Angiogenesis is a key aspect of the dynamic changes occurring during the normal ovarian cycle. Hyperplasia and hypervascularity of the ovarian theca interna and stroma are also prominent features of the polycystic ovary syndrome (PCOS), a leading cause of infertility. Compelling evidence indicated that vascular endothelial growth factor (VEGF) is a key mediator of the cyclical corpus luteum angiogenesis. However, the nature of the factor(s) that mediate angiogenesis in PCOS is less clearly understood. Endocrine gland-derived (EG)-VEGF has been recently identified as an endothelial cell mitogen with selectivity for the endothelium of steroidogenic glands and is expressed in normal human ovaries. In the present study, the authors compared the expression of EG-VEGF and VEGF mRNA in a series of 13 human PCOS and 13 normal ovary specimens by in situ hybridization. EG-VEGF expression in normal ovaries is dynamic and generally complementary to VEGF expression in both follicles and corpora lutea. A particularly high expression of EG-VEGF was detected in the Leydig-like hilus cells found in the highly vascularized ovarian hilus. In PCOS ovaries, strong expression of EG-VEGF mRNA was in theca interna and stroma in most of the specimens examined, thus spatially related to the new blood vessels. In contrast, VEGF mRNA expression was most consistently associated with the granulosa cell layer and sometimes the theca, but rarely with the stroma. These findings indicate that both EG-VEGF and VEGF are expressed in PCOS ovaries, but in different cell types at different stages of differentiation, thus suggesting complementary functions for the two factors in angiogenesis and possibly cyst formation.
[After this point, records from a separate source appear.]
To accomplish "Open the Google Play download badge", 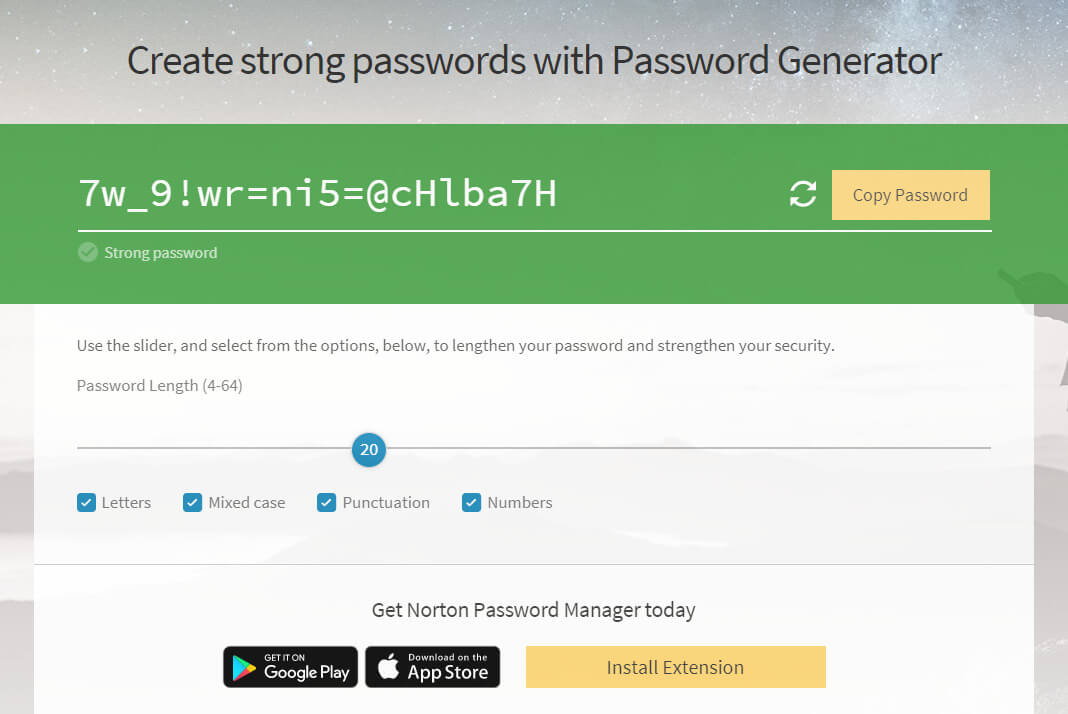I will [290, 667].
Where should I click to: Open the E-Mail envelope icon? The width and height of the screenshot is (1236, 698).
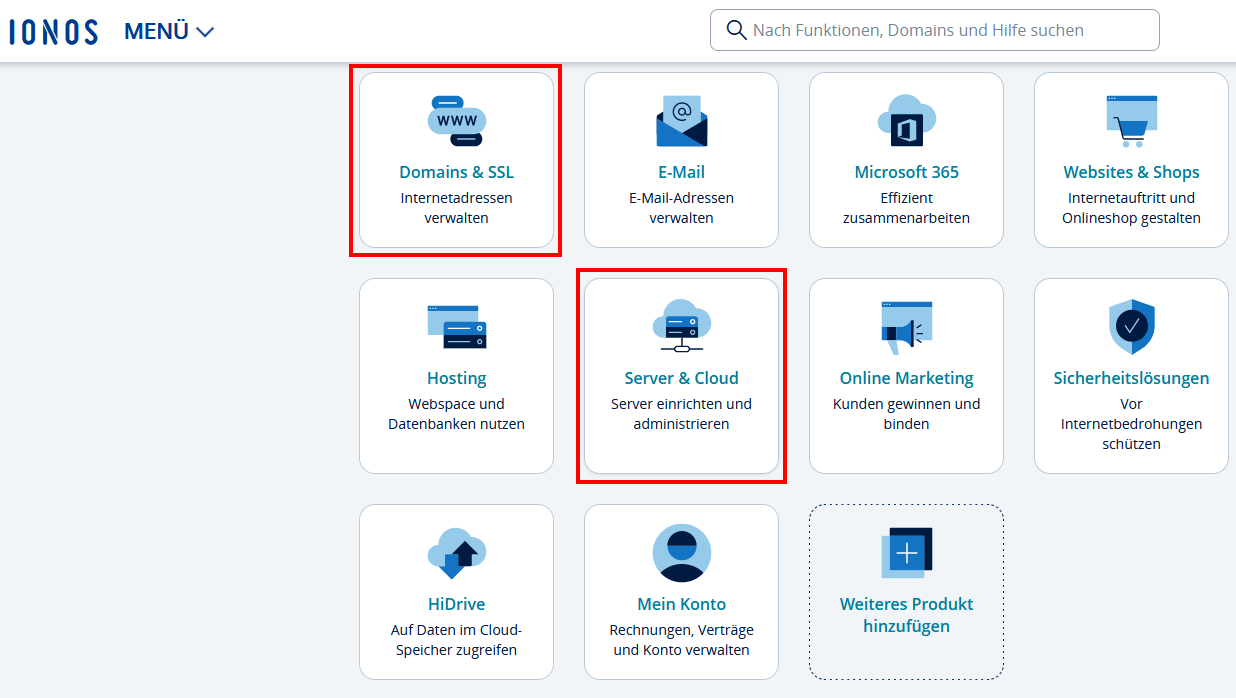pos(681,121)
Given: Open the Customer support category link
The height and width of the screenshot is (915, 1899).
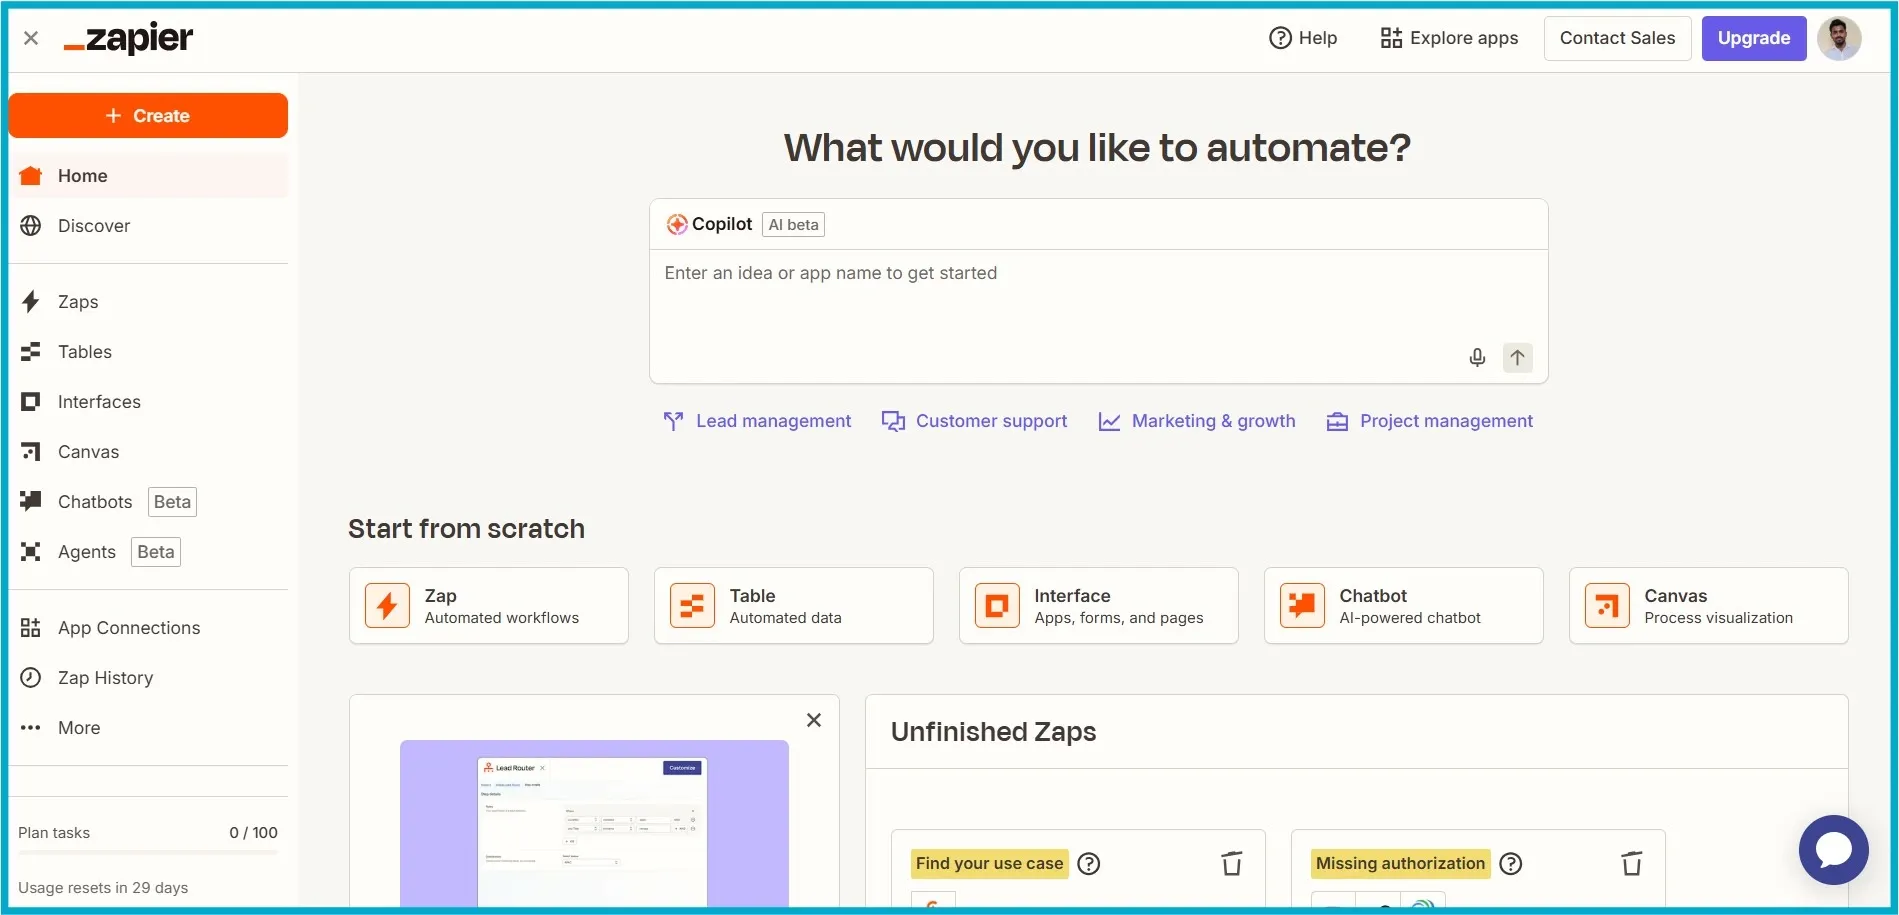Looking at the screenshot, I should [x=991, y=420].
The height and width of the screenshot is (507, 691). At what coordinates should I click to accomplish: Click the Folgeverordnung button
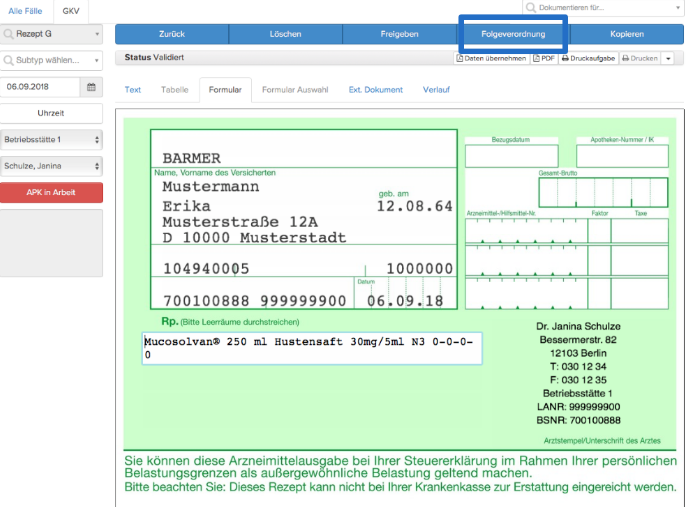pyautogui.click(x=513, y=34)

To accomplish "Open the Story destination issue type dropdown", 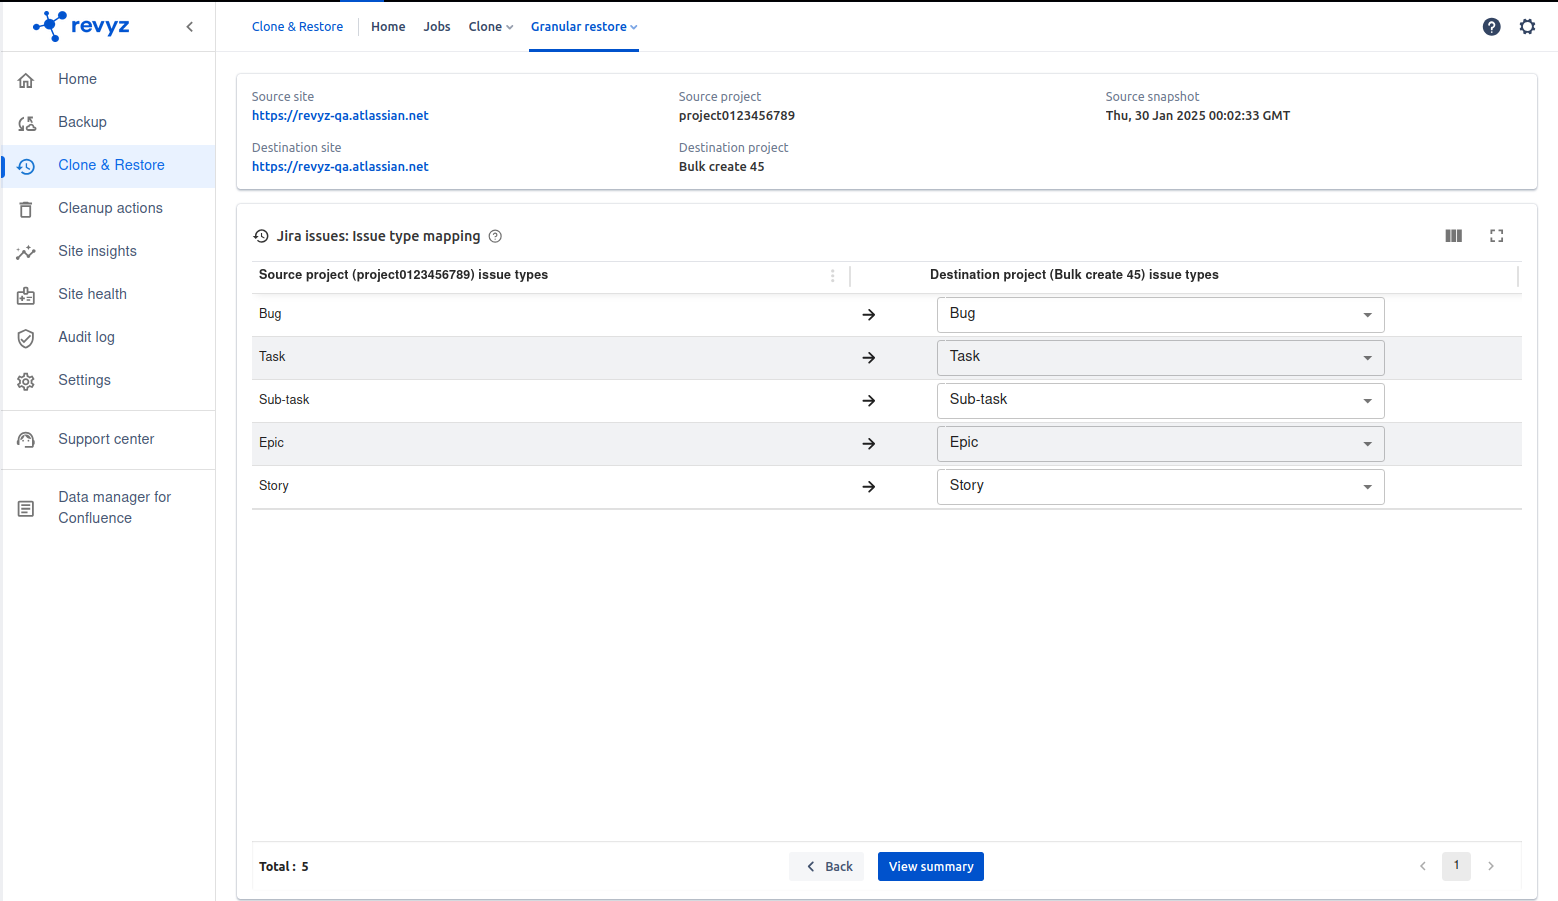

Expression Pattern of Prokineticin 1 and Its Receptors in Bovine Ovaries During the Estrous Cycle: Involvement in Corpus Luteum Regression and Follicular Atresia. Kisliouk T et al. Prokineticin (PROK) 1, also termed endocrine gland-VEGF, is a newly identified protein assigned with diverse biological functions. It binds two homologous G protein-coupled receptors, PROKR1 and PROKR2. To better understand the roles of PROK1 and its receptors in ovarian function, their expression was determined in follicles and corpora lutea (CL) at different developmental stages. PROK1 mRNA levels were low at early and mid luteal stages, but increased sharply during natural or induced luteolysis. High PROK1 mRNA levels were also found in atretic follicles. This profile of PROK1 expression was opposite to that of the well-established angiogenic factor, VEGF. Of the two receptor types expression PROKR1 but not PROKR2, was positively correlated with its ligand. Immunohistochemical staining revealed that PROK1 was mainly located within the muscular layer of arterioles, and during regression it was also localized to macrophages and steroidogenic cells. The expression pattern of ITGB2 mRNA, a leukocyte cell marker, overlapped that of PROK1, thus suggesting that leukocyte infiltration may explain the elevated expression of PROK1 in atretic follicles and regressing CL. Indeed, flow cytometry analyses showed that nearly all ITGB2-positive cells were also stained with anti-PROK1 and that significantly more ITGB2/PROK1 double-stained cells were present in degenerating follicles and CL. Furthermore, when challenged in-vitro with PROK1, adherent, mononuclear cell numbers and TNF levels were elevated, indicating that PROK1 triggers monocyte activation. Together, these data suggest that PROK1, acting via PROKR1, may be involved in the recruitment of monocytes to regressing CL and atretic follicles and their consequent activation therein.